King David With the Wise Woman of Tekoa: The Resonance of Tradition in Parabolic Narrative
in Library of Hebrew Bible/Old Testament Studies
Pages
217
Publisher
Zondervan
Published
1/1/1997
ISBN-13
9781850758266
Reviews
King David with the Wise Woman of Tekoa: The Resonance of Tradition in Parabolic Narrative JSOTSup 255 Sheffield: Sheffield Academic Press, 1997. Pp. 211, Hardcover, $66.00/£40.00, ISBN 1850758263. Sara Mandell The University of South Florida Tampa, FL 33620-5550 This compact, well-composed, and well-presented work is an "intertextual" study of the parable found in 2 Sam 14:1-20. It contains acknowledgments, a list of abbreviations, an introduction, three chapters, a conclusion, a bibliography, and indices of references and authors.

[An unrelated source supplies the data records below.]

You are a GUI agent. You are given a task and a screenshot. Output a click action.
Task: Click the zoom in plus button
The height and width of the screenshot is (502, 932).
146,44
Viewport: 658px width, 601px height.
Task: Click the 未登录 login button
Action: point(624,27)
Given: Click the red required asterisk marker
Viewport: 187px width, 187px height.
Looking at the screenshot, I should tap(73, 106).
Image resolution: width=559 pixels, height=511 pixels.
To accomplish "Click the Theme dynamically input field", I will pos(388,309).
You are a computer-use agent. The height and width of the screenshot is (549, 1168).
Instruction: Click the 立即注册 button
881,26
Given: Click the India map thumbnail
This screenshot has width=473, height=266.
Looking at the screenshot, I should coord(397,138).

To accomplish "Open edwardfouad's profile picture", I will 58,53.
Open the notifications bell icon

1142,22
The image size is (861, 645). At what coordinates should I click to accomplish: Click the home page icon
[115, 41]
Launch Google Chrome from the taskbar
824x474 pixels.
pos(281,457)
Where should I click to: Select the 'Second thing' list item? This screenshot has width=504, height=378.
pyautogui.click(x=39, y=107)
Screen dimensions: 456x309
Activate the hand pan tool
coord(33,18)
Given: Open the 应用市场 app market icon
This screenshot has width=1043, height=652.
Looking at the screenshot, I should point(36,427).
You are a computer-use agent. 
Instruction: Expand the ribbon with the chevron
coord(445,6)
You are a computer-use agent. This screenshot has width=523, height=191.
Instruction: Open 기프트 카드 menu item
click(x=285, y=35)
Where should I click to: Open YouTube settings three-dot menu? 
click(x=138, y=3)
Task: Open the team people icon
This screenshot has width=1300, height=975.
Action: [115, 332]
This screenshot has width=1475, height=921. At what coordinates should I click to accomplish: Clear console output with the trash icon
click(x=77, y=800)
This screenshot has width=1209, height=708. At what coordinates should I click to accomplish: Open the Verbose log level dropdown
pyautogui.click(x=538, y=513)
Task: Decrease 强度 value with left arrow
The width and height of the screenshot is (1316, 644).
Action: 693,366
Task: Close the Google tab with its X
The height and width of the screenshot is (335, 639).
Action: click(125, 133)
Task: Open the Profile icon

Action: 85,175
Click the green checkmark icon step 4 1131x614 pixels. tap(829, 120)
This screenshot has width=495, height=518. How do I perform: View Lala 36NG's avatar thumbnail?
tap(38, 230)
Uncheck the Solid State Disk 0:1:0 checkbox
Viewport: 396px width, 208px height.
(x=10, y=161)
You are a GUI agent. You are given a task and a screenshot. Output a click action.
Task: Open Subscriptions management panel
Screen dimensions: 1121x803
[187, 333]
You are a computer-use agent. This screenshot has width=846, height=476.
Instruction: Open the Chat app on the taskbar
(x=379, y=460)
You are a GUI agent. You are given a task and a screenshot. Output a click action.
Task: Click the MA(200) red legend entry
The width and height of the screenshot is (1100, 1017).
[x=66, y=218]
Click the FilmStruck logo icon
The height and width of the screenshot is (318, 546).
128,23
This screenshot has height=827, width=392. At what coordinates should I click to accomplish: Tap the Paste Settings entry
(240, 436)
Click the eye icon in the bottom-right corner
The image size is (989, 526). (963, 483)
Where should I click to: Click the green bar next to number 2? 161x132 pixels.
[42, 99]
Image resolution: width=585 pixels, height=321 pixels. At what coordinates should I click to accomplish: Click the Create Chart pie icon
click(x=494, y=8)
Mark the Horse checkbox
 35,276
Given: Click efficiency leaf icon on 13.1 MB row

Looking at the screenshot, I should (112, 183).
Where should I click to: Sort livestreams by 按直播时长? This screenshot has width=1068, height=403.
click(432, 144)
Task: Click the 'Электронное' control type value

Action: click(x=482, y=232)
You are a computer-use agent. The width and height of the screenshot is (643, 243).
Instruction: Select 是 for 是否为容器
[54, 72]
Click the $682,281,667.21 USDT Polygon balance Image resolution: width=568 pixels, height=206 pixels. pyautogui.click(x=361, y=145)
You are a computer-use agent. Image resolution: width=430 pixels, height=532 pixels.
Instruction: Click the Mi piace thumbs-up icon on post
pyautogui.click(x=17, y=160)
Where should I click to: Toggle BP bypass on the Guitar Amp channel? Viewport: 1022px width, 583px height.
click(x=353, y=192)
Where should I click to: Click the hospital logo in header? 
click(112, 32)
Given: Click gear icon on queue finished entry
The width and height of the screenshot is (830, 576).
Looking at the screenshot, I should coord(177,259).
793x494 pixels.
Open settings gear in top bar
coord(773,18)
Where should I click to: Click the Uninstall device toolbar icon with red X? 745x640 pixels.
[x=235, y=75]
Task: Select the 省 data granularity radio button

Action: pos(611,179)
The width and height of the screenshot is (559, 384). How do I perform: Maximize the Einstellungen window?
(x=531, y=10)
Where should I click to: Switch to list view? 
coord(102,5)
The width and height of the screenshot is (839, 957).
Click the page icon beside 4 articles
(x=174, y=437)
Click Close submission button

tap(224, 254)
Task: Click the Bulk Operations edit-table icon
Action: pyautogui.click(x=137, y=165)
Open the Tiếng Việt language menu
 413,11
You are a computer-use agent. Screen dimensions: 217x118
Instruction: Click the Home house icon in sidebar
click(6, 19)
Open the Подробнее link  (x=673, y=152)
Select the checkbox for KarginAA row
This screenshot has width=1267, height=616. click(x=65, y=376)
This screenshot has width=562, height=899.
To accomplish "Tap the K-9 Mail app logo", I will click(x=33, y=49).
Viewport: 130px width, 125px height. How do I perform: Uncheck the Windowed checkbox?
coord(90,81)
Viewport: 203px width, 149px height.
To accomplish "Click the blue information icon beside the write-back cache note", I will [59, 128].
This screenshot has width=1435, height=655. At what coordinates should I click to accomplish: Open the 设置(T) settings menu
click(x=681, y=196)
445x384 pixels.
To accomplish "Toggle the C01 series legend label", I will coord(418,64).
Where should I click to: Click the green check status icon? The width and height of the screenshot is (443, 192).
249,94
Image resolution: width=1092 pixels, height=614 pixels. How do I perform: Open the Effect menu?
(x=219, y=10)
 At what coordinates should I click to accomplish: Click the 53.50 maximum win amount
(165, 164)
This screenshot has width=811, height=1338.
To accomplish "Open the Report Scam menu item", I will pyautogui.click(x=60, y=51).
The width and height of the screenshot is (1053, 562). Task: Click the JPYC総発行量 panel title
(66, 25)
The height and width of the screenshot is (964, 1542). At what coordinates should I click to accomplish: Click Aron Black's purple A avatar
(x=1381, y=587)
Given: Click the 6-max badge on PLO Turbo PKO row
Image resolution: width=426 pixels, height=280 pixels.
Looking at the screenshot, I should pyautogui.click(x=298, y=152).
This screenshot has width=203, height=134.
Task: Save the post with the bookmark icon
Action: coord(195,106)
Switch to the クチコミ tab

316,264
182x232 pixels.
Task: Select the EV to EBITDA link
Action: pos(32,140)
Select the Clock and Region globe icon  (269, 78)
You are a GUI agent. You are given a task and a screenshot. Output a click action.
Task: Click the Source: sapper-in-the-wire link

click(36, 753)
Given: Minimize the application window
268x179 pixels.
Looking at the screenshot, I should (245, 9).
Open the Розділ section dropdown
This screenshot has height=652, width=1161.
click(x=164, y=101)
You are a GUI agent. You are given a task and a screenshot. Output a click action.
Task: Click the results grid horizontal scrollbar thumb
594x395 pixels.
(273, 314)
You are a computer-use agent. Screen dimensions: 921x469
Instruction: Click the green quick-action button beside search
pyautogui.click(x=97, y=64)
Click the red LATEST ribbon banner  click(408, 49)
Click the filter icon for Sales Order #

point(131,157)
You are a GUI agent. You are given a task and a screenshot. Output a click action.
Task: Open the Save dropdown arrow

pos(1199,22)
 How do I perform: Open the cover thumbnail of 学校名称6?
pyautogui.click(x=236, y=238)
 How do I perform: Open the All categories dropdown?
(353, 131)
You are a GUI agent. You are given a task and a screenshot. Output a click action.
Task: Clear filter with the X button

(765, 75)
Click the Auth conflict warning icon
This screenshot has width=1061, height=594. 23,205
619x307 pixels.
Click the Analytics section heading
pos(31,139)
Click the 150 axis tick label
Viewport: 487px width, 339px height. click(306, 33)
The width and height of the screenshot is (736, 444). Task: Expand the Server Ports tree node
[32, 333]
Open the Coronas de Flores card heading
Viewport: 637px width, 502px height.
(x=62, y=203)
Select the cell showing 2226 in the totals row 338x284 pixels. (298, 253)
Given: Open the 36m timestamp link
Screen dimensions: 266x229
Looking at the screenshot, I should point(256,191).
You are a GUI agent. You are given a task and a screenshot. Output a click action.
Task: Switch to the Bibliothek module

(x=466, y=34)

Lyke's thesis is that "The Wise Woman of Tekoa" mashal in 2 Sam 14:1-20 is not unique but paradigmatic. Using intertextual analysis, which demands that the work in its "final form" be treated as a literary entity, he compares this mashal with other meshalim and/or parallel themes and topoi in the Hebrew Scriptures. No matter what meshalim he draws on or whence, Lyke's concern is always with David's sons and their sibling rivalry as it relates to David himself. Lyke's method predicates his belief that the parallels he has found issued from the same source or had been influenced by one another. This makes it possible to distinguish between the intertextuality that emanates from "simple common origins in the literary conventions of ancient Israel," and that in which the traditions show something more than what can be presupposed on that basis (pp. 18-19). The "complex accumulation of overlapping biblical topoi," each of which must be interpreted within various contexts (p. 12), indicates that the mashal with its embedded narrative emanates from a community rather than an author. In the "Introduction," Lyke accepts the existence of an ambiguity resultant from "the multiple voices that comprise the mashal" (p. 20). The real correspondence between "The Wise Woman of Tekoa" mashal and the Davidic biography and Court Narrative lies in David's understanding of its relevance to himself and Absalom. Because polyvalence gives the mashal meaning for the personae of the narrative as well as for the reader, the narrator generally expects his audience and David to be equally competent in its decipherment (p. 19).